Ce vendredi, la commune de Kenscoff a été endeuillée par une attaque violente qui a coûté la vie à deux policiers et laissé un troisième disparu. L’embuscade, perpétrée par des individus lourdement armés, a semé l’inquiétude dans cette région périphérique de Port-au-Prince, déjà éprouvée par l’insécurité grandissante.
Située à l’est de la capitale haïtienne, Kenscoff, autrefois considérée comme un havre de paix, est devenue ces derniers temps une cible privilégiée des groupes armés. L’attaque de ce vendredi, survenue près de l’ancien local de la Teleco, un lieu stratégique utilisé par les forces de l’ordre, a marqué un nouveau pic de violence. Les assaillants, bien organisés, ont tendu une embuscade à une patrouille policière, tuant sur le coup deux agents et faisant disparaître un troisième.

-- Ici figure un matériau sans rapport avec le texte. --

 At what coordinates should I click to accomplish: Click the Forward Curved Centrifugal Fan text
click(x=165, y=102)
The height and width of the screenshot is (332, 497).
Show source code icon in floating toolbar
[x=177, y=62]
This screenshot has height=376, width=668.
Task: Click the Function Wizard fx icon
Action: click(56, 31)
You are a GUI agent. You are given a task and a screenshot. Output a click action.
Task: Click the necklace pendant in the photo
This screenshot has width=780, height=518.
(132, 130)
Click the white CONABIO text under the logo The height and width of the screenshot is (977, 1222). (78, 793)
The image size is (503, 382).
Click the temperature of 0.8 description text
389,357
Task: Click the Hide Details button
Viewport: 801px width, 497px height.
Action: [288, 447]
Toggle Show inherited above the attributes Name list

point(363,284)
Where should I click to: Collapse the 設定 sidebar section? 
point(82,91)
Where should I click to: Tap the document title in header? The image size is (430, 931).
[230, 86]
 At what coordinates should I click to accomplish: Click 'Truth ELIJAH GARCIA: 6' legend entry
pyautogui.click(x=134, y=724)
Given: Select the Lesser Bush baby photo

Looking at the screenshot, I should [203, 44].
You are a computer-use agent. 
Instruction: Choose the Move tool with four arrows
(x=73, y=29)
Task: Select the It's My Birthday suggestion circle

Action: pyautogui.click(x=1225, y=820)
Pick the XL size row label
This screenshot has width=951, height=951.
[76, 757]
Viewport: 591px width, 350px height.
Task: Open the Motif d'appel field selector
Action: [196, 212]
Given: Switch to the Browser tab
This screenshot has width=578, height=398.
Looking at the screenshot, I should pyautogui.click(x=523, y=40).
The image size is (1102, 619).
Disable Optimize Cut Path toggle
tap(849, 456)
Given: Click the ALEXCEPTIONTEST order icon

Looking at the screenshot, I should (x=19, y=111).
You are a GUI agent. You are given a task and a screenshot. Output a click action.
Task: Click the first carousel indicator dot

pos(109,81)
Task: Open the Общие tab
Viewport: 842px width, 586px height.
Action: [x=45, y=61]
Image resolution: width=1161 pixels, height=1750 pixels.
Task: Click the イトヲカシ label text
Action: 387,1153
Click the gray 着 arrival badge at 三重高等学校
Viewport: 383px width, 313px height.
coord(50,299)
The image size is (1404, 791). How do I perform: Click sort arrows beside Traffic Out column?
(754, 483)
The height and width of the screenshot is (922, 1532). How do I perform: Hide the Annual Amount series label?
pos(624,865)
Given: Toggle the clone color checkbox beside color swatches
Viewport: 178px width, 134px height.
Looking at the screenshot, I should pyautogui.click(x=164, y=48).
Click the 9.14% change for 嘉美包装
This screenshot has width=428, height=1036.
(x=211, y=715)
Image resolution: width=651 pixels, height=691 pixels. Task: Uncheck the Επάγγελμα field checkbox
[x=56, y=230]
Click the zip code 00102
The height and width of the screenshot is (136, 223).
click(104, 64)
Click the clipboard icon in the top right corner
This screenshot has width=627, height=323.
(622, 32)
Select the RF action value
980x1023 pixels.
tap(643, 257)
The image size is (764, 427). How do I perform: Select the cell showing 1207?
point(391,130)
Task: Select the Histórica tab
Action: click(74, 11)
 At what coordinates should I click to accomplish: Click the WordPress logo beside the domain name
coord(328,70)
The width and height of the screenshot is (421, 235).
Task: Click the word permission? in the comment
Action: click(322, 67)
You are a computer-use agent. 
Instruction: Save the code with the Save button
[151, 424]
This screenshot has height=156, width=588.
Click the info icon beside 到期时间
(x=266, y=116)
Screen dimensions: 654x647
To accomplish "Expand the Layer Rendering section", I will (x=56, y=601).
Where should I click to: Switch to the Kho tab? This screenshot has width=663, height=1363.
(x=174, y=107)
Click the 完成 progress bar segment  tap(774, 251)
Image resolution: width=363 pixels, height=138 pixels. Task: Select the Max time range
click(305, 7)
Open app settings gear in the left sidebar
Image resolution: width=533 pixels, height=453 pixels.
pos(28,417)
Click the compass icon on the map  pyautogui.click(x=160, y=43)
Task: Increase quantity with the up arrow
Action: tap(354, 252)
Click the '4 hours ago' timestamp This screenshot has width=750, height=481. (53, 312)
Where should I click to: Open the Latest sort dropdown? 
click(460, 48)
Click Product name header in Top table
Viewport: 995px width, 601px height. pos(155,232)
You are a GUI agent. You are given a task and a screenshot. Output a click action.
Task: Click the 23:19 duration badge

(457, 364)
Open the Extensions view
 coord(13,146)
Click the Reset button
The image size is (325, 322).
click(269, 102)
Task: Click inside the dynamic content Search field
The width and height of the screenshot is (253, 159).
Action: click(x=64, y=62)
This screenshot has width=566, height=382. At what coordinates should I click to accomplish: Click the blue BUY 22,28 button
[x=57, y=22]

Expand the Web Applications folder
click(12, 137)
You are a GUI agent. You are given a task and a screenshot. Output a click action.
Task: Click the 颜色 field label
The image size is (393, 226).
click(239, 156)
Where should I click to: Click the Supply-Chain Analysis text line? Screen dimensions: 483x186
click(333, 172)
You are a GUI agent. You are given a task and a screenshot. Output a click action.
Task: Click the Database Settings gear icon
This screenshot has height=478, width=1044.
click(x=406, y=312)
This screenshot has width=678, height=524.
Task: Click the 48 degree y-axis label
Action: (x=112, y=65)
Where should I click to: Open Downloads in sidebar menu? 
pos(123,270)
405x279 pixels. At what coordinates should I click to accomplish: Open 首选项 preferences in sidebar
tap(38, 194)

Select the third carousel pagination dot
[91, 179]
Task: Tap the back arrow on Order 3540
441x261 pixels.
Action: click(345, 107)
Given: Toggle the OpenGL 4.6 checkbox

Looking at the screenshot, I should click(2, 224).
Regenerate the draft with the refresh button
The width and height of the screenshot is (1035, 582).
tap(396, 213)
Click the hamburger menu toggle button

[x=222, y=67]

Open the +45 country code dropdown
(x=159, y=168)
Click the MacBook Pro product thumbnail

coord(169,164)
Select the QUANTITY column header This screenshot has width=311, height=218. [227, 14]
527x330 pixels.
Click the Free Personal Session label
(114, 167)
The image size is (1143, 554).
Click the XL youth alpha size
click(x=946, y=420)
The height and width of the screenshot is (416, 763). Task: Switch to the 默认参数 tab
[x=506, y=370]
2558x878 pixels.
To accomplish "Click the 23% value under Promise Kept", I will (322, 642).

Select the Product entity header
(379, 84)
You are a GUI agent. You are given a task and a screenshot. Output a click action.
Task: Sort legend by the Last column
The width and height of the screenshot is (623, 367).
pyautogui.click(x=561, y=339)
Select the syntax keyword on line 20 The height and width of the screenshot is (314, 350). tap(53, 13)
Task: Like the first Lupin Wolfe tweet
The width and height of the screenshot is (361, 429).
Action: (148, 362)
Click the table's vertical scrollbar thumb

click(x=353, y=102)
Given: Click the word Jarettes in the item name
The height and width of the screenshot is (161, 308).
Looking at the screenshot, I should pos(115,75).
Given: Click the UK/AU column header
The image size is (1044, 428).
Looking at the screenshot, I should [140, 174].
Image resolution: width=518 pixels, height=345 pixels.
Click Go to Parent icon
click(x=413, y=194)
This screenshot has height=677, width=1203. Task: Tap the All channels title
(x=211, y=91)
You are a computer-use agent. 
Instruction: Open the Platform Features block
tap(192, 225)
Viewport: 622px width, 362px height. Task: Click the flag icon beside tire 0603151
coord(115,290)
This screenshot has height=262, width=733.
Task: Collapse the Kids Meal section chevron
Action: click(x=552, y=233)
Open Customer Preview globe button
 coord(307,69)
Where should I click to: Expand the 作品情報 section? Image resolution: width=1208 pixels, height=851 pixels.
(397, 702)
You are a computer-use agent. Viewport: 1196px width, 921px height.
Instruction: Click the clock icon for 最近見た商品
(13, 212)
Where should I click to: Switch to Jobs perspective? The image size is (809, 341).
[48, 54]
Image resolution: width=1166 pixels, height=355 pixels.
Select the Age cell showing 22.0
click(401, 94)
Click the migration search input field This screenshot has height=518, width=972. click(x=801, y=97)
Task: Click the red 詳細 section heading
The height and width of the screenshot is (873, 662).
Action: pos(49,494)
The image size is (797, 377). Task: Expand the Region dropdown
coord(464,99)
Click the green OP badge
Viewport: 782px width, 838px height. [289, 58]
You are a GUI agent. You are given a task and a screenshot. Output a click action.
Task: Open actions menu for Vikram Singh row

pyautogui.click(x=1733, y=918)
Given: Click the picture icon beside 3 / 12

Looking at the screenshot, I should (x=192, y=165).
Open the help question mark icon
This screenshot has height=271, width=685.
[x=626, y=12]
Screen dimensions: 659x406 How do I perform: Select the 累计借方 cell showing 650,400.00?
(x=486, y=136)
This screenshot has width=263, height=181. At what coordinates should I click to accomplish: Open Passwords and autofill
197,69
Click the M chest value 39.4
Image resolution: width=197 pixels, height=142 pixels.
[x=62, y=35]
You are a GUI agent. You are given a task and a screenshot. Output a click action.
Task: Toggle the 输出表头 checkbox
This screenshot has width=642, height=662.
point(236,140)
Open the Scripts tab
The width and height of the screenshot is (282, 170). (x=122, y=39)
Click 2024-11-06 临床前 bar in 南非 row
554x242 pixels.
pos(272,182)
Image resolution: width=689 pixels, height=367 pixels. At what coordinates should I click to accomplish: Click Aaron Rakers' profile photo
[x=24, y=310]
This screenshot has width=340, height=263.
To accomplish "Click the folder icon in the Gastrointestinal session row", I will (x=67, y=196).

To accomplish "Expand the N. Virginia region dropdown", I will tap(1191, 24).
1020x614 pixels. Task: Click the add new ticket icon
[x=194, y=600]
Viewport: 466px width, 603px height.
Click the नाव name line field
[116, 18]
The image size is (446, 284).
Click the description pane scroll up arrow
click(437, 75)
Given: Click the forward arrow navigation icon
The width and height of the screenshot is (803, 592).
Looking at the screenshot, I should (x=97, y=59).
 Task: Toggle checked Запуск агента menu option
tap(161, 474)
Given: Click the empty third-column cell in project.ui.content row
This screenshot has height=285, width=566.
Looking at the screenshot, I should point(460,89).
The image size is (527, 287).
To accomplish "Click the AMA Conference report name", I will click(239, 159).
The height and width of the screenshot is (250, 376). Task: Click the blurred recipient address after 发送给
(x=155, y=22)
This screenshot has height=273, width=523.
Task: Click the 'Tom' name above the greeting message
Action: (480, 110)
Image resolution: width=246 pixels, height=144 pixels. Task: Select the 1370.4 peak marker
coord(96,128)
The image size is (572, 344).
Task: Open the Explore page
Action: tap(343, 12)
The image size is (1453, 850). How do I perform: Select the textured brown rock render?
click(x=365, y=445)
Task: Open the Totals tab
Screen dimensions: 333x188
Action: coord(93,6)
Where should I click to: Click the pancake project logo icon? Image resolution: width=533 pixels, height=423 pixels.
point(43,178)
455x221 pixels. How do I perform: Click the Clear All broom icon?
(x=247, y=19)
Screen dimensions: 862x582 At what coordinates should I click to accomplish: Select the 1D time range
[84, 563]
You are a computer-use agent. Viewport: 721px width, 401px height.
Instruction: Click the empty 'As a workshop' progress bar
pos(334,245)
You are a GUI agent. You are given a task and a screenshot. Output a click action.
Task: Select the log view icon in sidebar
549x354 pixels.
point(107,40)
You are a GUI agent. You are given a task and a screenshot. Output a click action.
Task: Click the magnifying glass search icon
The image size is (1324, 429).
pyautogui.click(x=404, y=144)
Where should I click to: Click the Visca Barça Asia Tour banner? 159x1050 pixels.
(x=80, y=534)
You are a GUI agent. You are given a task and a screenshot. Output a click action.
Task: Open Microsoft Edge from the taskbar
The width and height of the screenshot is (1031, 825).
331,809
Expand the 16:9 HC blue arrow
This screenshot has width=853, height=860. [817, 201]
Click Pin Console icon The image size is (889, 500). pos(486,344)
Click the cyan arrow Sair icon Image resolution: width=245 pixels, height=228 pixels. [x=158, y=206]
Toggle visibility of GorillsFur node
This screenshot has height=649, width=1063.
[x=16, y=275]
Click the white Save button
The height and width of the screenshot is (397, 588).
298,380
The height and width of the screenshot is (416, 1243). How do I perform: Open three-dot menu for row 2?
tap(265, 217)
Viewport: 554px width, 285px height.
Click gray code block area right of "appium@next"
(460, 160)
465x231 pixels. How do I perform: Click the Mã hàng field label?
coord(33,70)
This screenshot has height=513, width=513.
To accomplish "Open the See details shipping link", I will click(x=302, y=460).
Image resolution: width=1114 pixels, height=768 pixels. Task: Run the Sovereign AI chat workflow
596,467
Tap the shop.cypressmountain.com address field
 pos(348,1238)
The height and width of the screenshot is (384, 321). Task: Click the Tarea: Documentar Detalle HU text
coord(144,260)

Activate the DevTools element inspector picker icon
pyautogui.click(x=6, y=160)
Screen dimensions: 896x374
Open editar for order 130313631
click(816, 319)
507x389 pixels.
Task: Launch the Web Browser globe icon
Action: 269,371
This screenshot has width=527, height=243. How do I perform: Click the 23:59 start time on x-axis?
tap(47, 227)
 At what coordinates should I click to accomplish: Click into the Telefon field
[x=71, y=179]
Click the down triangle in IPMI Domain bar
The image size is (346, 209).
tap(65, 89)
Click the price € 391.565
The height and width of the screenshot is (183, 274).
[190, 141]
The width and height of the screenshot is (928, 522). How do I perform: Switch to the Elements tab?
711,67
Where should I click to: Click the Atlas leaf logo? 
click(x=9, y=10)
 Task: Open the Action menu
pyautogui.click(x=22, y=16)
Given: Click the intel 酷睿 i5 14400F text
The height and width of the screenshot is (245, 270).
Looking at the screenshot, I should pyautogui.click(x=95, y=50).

Les détails de l’attaque restent encore flous, mais les premiers éléments recueillis suggèrent une opération minutieusement planifiée. Les autorités n’ont pas encore divulgué les identités des victimes ni les circonstances exactes du drame. Cependant, des unités de la Police nationale d’Haïti (PNH) ont été rapidement dépêchées pour mener des opérations de ratissage dans la zone, dans l’espoir de retrouver le policier porté disparu et de neutraliser les responsables de cette attaque meurtrière.
Cette vague de violence intervient dans un contexte où les gangs armés étendent leur emprise autour de Port-au-Prince. Kenscoff, malgré sa relative éloignement du centre-ville, n’est plus épargnée. L’attaque de ce vendredi a lieu moins de 24 heures après une opération des forces de l’ordre, jeudi 25 juillet 2025, au cours de laquelle plusieurs présumés bandits avaient été abattus. Cette escalade de violence montre à quel point la situation sécuritaire dans la région reste volatile.
Les habitants de Kenscoff, déjà traumatisés par les récentes attaques, vivent dans un climat de peur et d’incertitude. Les activités commerciales et scolaires dans la zone restent paralysées, et de nombreux résidents ont été contraints de fuir, cherchant refuge dans des lieux plus sûrs. Les organisations humanitaires, comme la Protection civile et le Programme alimentaire mondial (PAM), apportent une aide d’urgence aux personnes déplacées, mais les besoins restent immenses.
Cette nouvelle tragédie souligne une fois de plus les défis sécuritaires auxquels est confrontée Haïti, notamment dans les zones périurbaines de la capitale. Alors que les forces de l’ordre multiplient les opérations pour reprendre le contrôle des territoires disputés par les gangs, la population reste en attente de mesures plus efficaces pour restaurer la paix et la sécurité dans leur quotidien.